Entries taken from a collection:
---
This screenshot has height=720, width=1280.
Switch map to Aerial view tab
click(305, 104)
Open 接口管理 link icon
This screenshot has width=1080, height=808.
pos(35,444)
---
* [What the task requires] Your answer should consist of every record, printed exactly as given.

* [Answer]
This screenshot has height=720, width=1280.
Switch map to Aerial view tab
click(305, 104)
Open 接口管理 link icon
This screenshot has width=1080, height=808.
pos(35,444)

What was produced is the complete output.